Multimodal capabilities

Step 3.7 Flash does not just understand images β€” it can act on them:

  • Direct image manipulation: Crops, zooms, draws bounding boxes using Python tools
  • GUI interaction: Opens browsers, inspects rendered pages, modifies code based on visual output
  • Video understanding: Processes video frames for temporal reasoning
  • Document parsing: OCR, chart reading, structured data extraction

The emergent ability to combine visual and non-visual tools is particularly interesting. It can write frontend code, open a browser to check the rendering, spot a visual bug, and fix the code β€” all autonomously.

Pricing comparison

ModelInput/MOutput/MSpeedContext
Step 3.7 Flash~$0.20~$0.80400 t/s256K
Gemini 3.5 Flash$0.15$0.60~200 t/s1M
DeepSeek V4-Pro$0.435$0.87~100 t/s1M
MiMo V2.5 Pro$0.435$0.87~80 t/s1M
Claude Opus 4.8$5.00$25.00~80 t/s1M

Step 3.7 Flash sits in the same price tier as Gemini 3.5 Flash but with 2Γ— the speed and native multimodal capabilities.
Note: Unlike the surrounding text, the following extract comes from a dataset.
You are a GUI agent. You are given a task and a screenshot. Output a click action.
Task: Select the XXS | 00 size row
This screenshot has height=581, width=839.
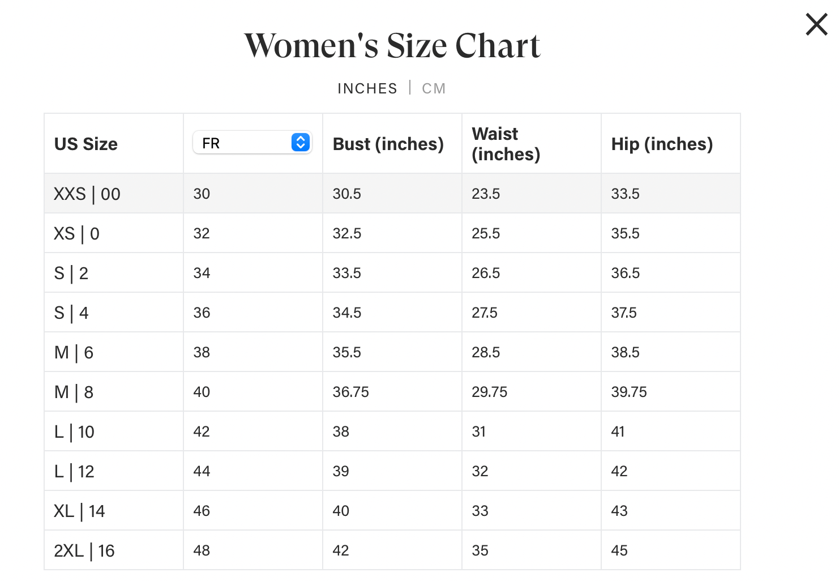(87, 194)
It is cheaper than DeepSeek/MiMo on input but slightly more expensive on output.

How to use Step 3.7 Flash

Via OpenRouter (easiest)

from openai import OpenAI

client = OpenAI(
    base_url="https://openrouter.ai/api/v1",
    api_key=os.environ["OPENROUTER_API_KEY"]
)

response = client.chat.completions.create(
    model="stepfun/step-3.7-flash",
    messages=[{"role": "user", "content": "Write a Redis connection pool in Python"}]
)

Local deployment (GGUF)

# Download quantized model
huggingface-cli download stepfun-ai/Step-3.7-Flash-GGUF

# Run with llama.cpp
./llama-server -m Step-3.7-Flash-Q4_K_M.gguf -c 65536 -ngl 99

Requires 128GB unified memory (Mac Studio) or 120GB system RAM (AMD) for the full quantized model.

With coding tools

Step 3.7 Flash works with any tool that supports OpenAI-compatible endpoints:

  • Aider: Set --model openrouter/stepfun/step-3.7-flash
  • Continue: Add as custom model with OpenRouter base URL
  • Claude Code: Not directly supported (Anthropic models only)
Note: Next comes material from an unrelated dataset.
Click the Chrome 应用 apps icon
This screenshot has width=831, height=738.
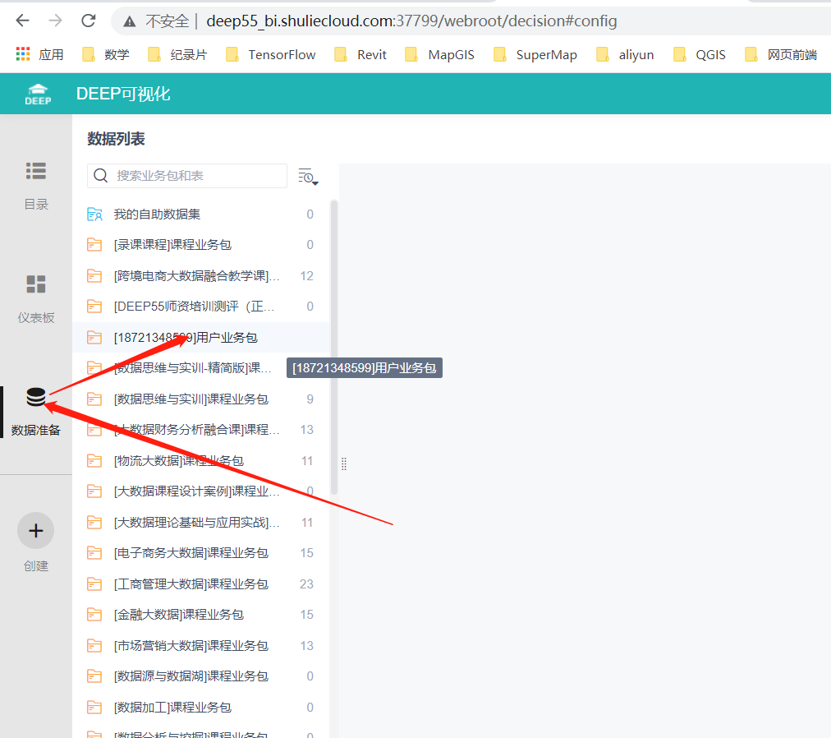[22, 53]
Who should use Step 3.7 Flash

  • Agent builders needing reliable multi-step execution (67.1 ClawEval)
  • Multimodal workflows combining vision, code, and tool use
  • Cost-sensitive teams wanting near-frontier quality at $0.20/M
  • Speed-critical applications needing 400 t/s throughput
  • Privacy-conscious enterprises wanting to self-host an open-weight model
  • Developers who want tunable reasoning (pay only for the depth you need)

Limitations

  • Newer model: Less community tooling and documentation than DeepSeek or Gemini
  • Smaller context: 256K vs 1M for DeepSeek/Gemini/Claude
  • Less proven: Limited real-world production data compared to established models
  • Local requirements: 128GB RAM minimum for self-hosting is still substantial
  • Coding benchmarks: No SWE-bench score published yet β€” hard to compare directly on coding

FAQ

How does Step 3.7 Flash compare to Gemini 3.5 Flash?
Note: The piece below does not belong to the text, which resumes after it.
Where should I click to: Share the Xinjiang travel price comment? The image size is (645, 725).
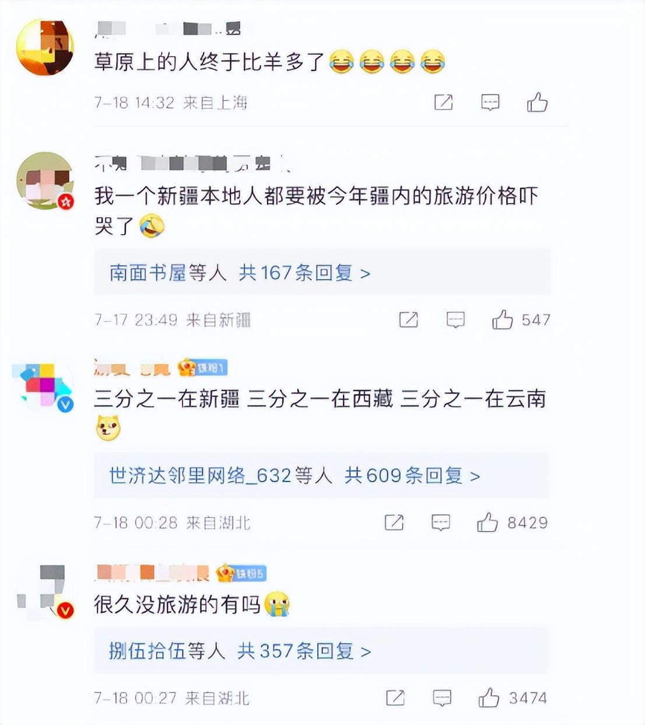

Similar price tier ($0.20 vs $0.15 input) but Step 3.7 Flash is 2Γ— faster (400 vs ~200 t/s), has native video understanding, and offers tunable reasoning tiers. Gemini has a larger context window (1M vs 256K) and deeper Google ecosystem integration. See our detailed comparison.

Can I use it for coding?

Yes. In Advisor Mode, it achieves 97% of Claude Opus 4.6’s coding performance at 9Γ— lower cost. For routine coding tasks, it is more than capable. For the hardest problems, pair it with a stronger model via the Advisor pattern.

Is it truly open-weight?

Yes. Available on Hugging Face (stepfun-ai/Step-3.7-Flash) and GitHub. Supports vLLM, SGLang, llama.cpp, and Transformers. GGUF quantized versions available for local deployment.

What are the three reasoning tiers?

Low (fast, cheap), Medium (balanced), High (deep reasoning). You choose per API call. This lets you optimize cost vs quality for each specific task without switching models.

How does Advisor Mode work?

Step 3.7 Flash handles execution autonomously. Only when it encounters a genuine bottleneck (complex planning, repeated failures) does it escalate to a larger model. This happens automatically β€” you do not need to configure the routing manually.

Is it available on OpenRouter?

Yes. Model ID: stepfun/step-3.7-flash. Available immediately with standard OpenRouter billing.